→ **Rows**:

□ □ □ □

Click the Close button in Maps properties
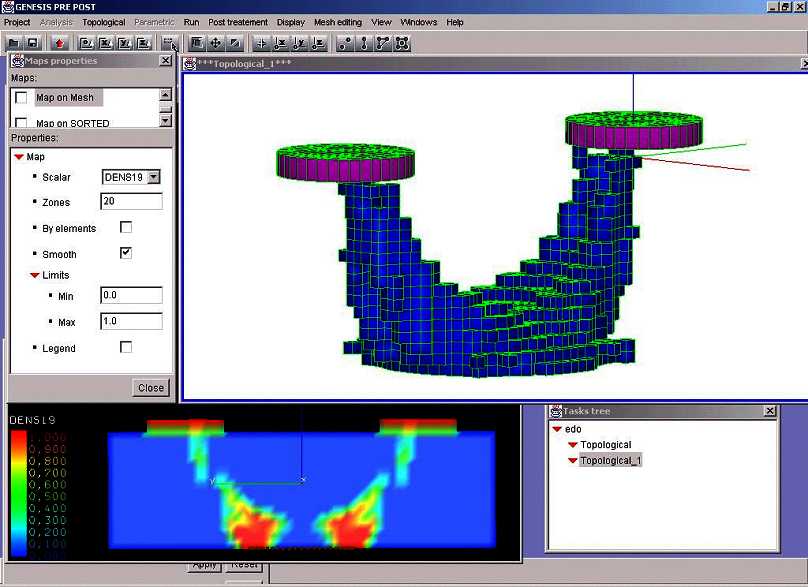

□ □ □ □

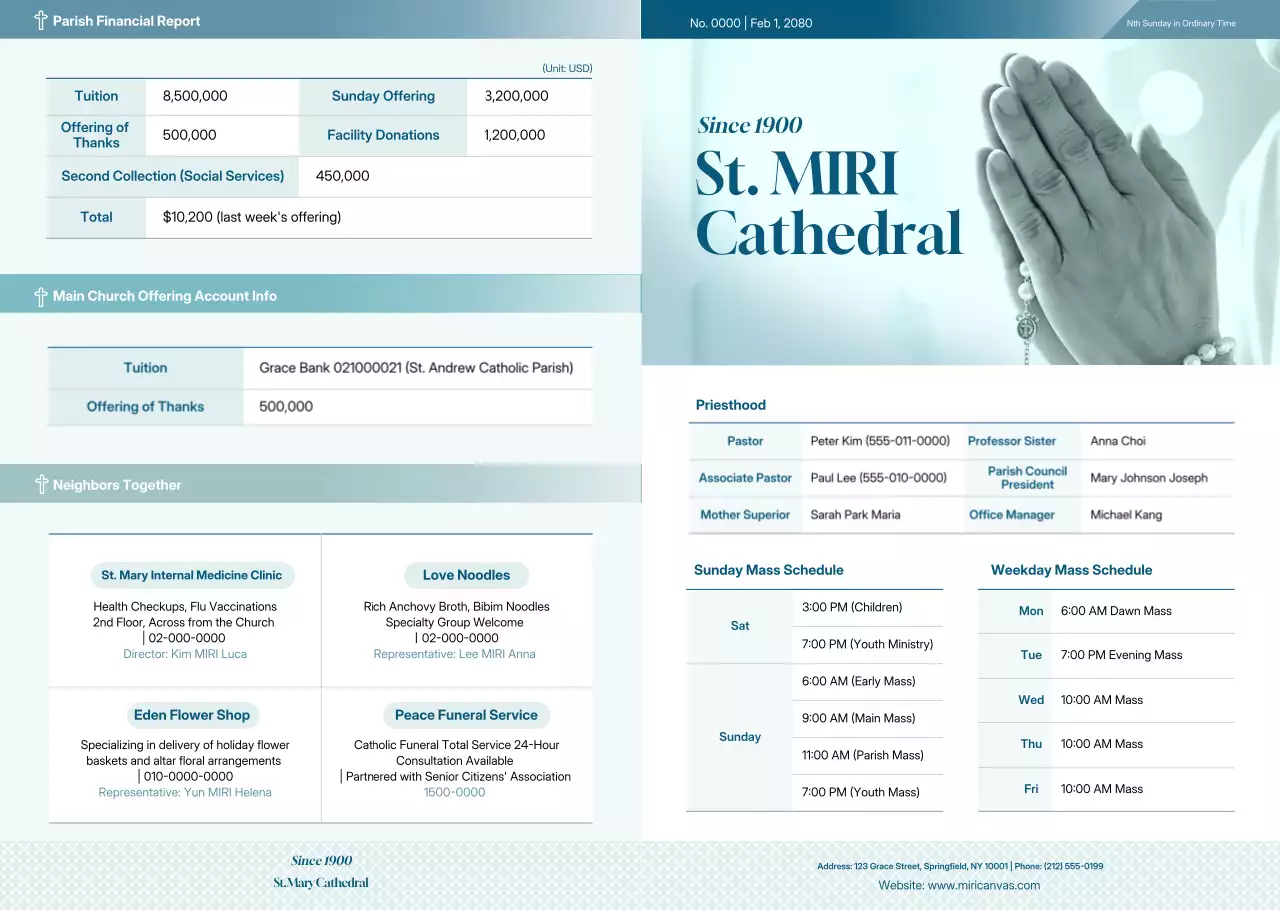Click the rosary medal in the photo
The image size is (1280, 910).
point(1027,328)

□ □ □ □

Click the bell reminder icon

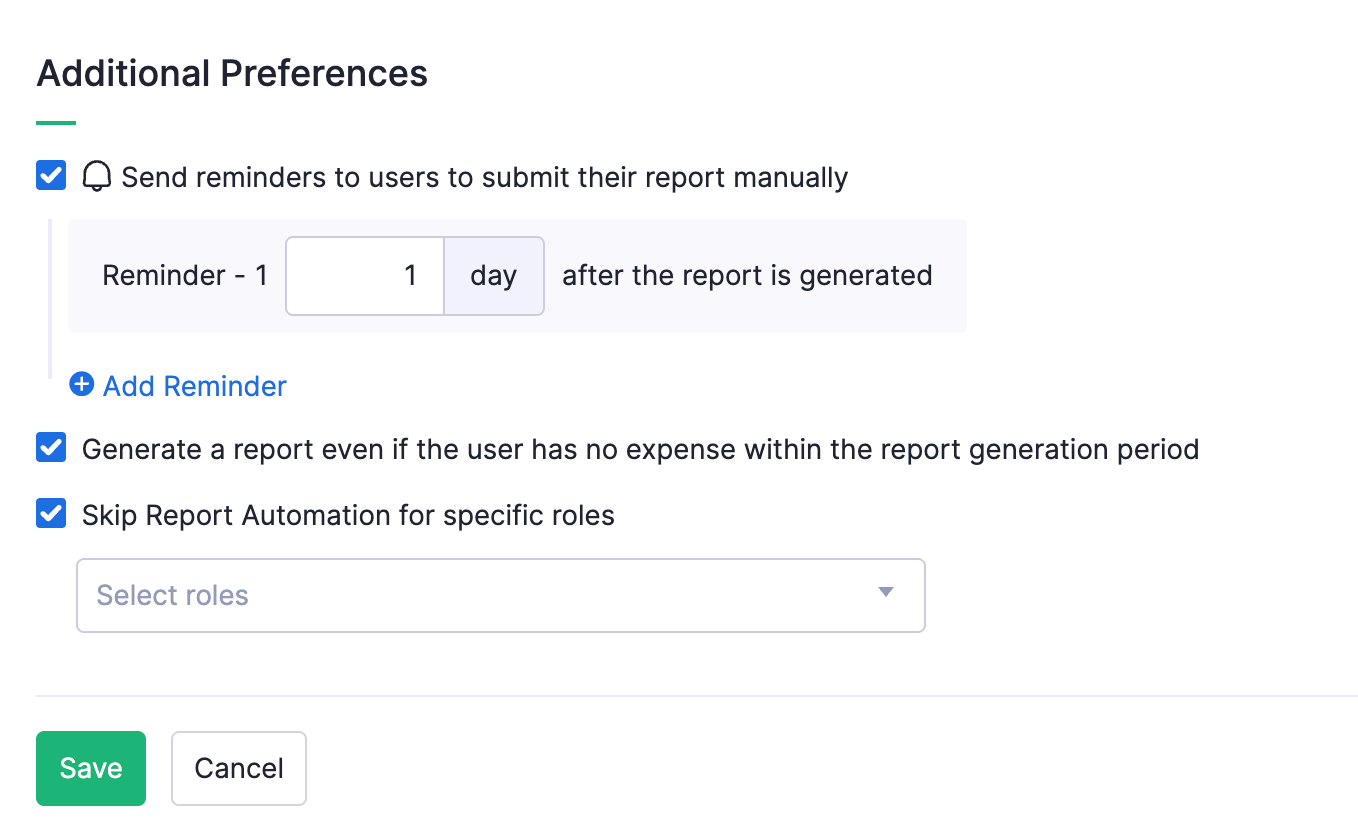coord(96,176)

□ □ □ □

→ **Short problem**: Copy the records from the line that has "Click the rosary medal in the photo" through the line that has "point(1027,328)", with "rosary medal" replaced by "crucifix" and nothing else changed. Leave the pictures out of your answer.

→ **Task result**:
Click the crucifix in the photo
The image size is (1280, 910).
point(1027,328)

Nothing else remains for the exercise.